Deloitte & Touche, LLP v. Fourteenth Court of Appeals

Decision Date02 October 1997
Docket NumberNo. 96-0362,96-0362
Citation951 S.W.2d 394
Parties40 Tex. Sup. Ct. J. 618 DELOITTE & TOUCHE LLP and Ronald Begnaud, Relators, v. THE FOURTEENTH COURT OF APPEALS, Respondent.
CourtTexas Supreme Court

Gregg C. Laswell, O. Clayton Lilienstern, Elizabeth A. Wiley, Houston, for relators.

Thomas C. Wright, Robin L. Harrison, Houston, for respondent.

ENOCH, Justice, delivered the opinion of the Court, in which PHILLIPS, Chief Justice, GONZALEZ, HECHT, CORNYN, BAKER and ABBOTT, Justices, join.

This original mandamus action involves an interlocutory appeal of a class certification ruling. In the underlying class action lawsuit, the trial court denied class certification. On an interlocutory appeal under section 51.014(3) of the Civil Practice and Remedies Code, the court of appeals ordered a class certified. 905 S.W.2d 642, 655 (Tex.App.--Houston [14th Dist.], writ dism'd w.o.j.). The parties opposing class certification then applied for writ of error in this Court. We dismissed the application for want of jurisdiction because an appeal of an interlocutory class certification order is final in the court of appeals in the absence of a dissent or conflict. See TEX. GOV'T CODE § 22.225(b)(3), (c); TEX. CIV. PRAC. & REM.CODE § 51.014(3). The class opponents then sought mandamus relief in this Court.

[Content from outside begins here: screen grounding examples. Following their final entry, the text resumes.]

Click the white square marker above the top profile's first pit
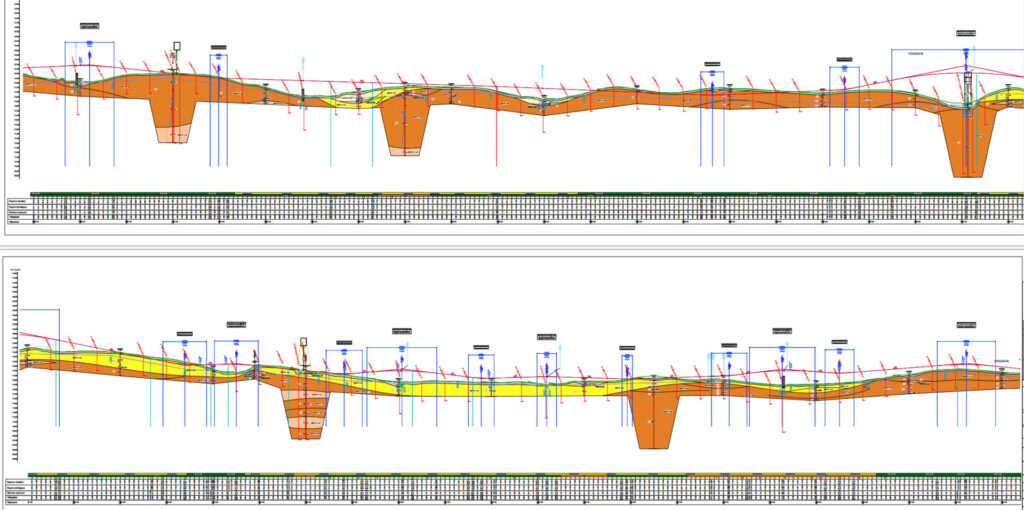 [177, 46]
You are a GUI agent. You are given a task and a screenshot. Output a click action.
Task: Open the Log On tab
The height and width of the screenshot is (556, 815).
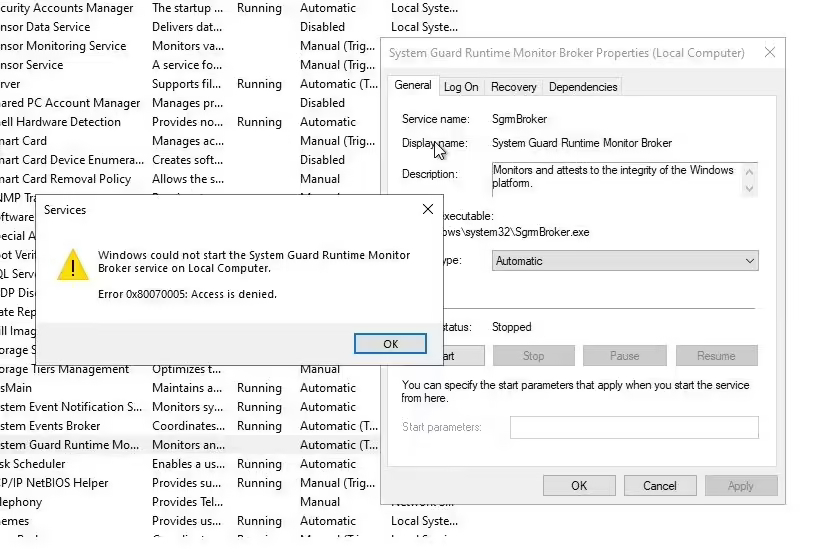coord(461,87)
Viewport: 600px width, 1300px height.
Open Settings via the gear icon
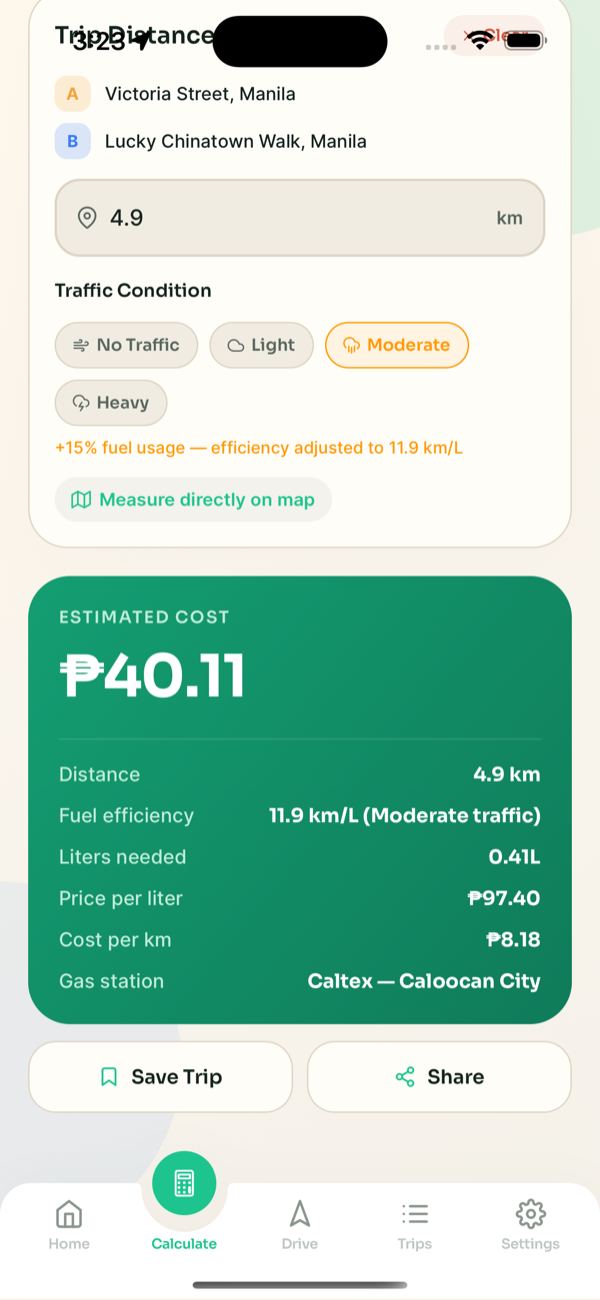pyautogui.click(x=530, y=1214)
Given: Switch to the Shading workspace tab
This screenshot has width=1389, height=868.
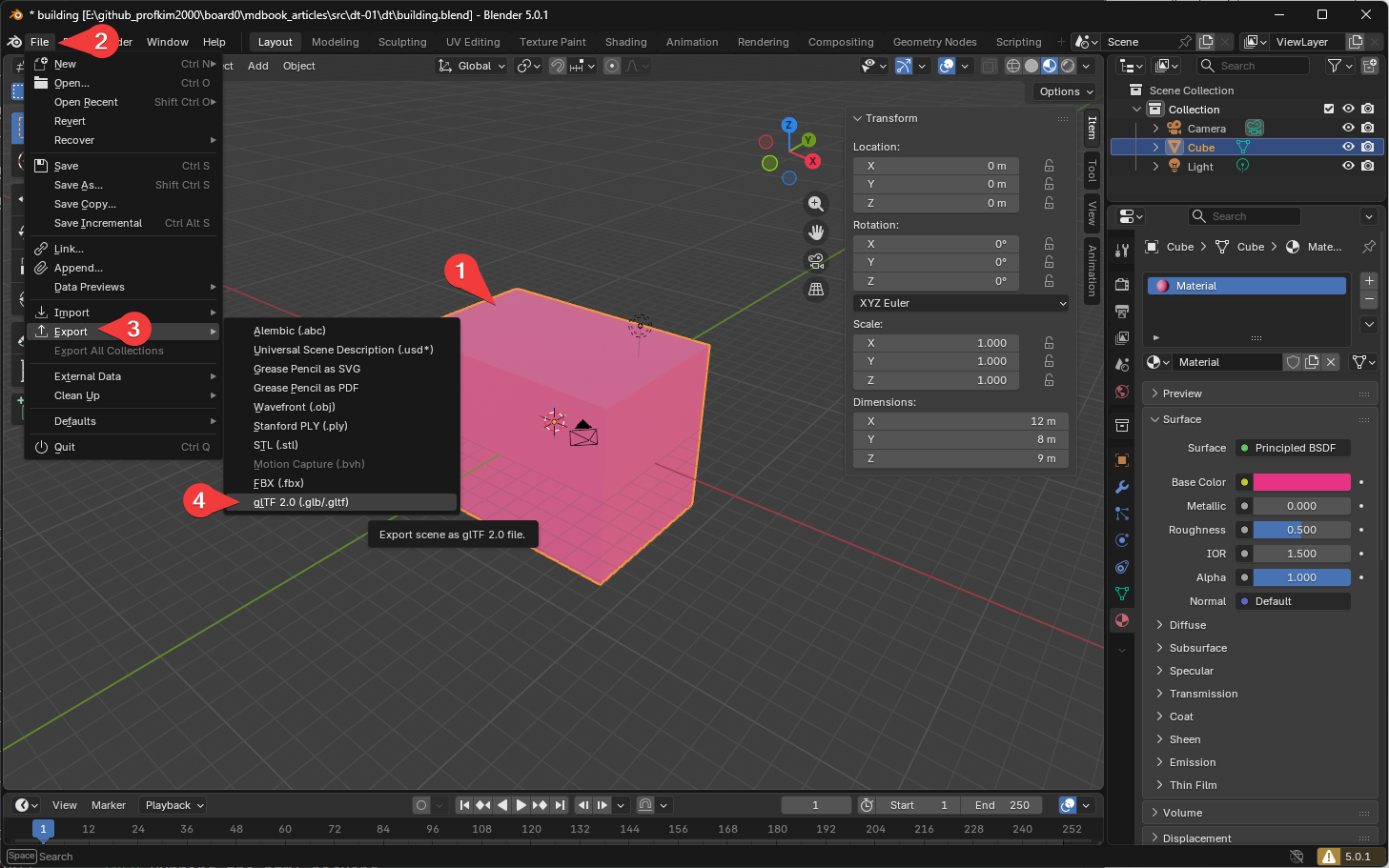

The issue that confronts us here is whether we should exercise mandamus jurisdiction when the court of appeals' judgment is conclusive on the law and the facts. See TEX. GOV'T CODE § 22.225(b)(3). We granted leave to file to consider this question. Having done so, we conclude that we should not exercise our writ power in this case. Accordingly, we deny the petition for writ of mandamus.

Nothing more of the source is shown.